List of tasks ->
1. Please quote everything in the LinkedIn profile text from "Your dazzling profile" down to "off the bat.".
2. According to the LinkedIn profile text, how many profile views take place on LinkedIn every day?

Document ->
[START]

1. Strong LinkedIn Company Profile

You need to make your LinkedIn profile reflective of the ambition and stature you want people to see your business as. With LinkedIn becoming the de-facto direct interface between potential candidates and employers, you need to dress the part.

45 million profile views take place on LinkedIn every day—it is the #1 activity on the network.** Your profile is often candidates’ first interaction with your company so it should be inspiring. The more you can show about who you are and what your company does, the easier it is for candidates to engage with you and determine whether or not your company might be a great fit for them.

Your dazzling profile should include the following:

  • Killer opening: Your headline and summary needs to have the ‘Don Draper’ weight in it, something that’s catchy, modern and capture the potential candidate’s imagination right off the bat.

[END]

Dataset extract ->
[START]

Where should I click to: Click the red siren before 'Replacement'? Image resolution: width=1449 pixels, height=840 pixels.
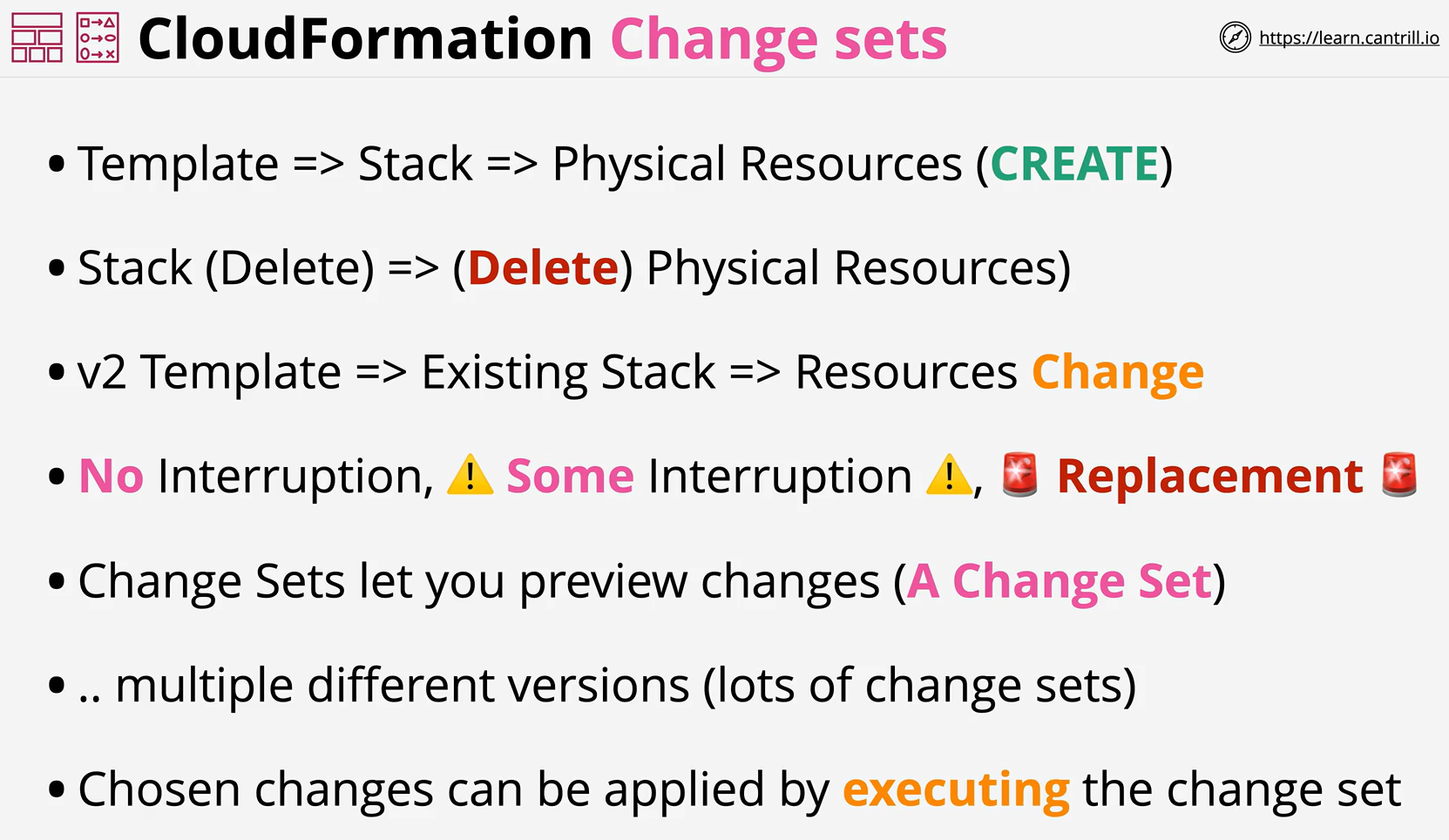[x=1020, y=475]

[END]

Outputs in order ->
1.
Your dazzling profile should include the following:

  • Killer opening: Your headline and summary needs to have the ‘Don Draper’ weight in it, something that’s catchy, modern and capture the potential candidate’s imagination right off the bat.

2. 45 million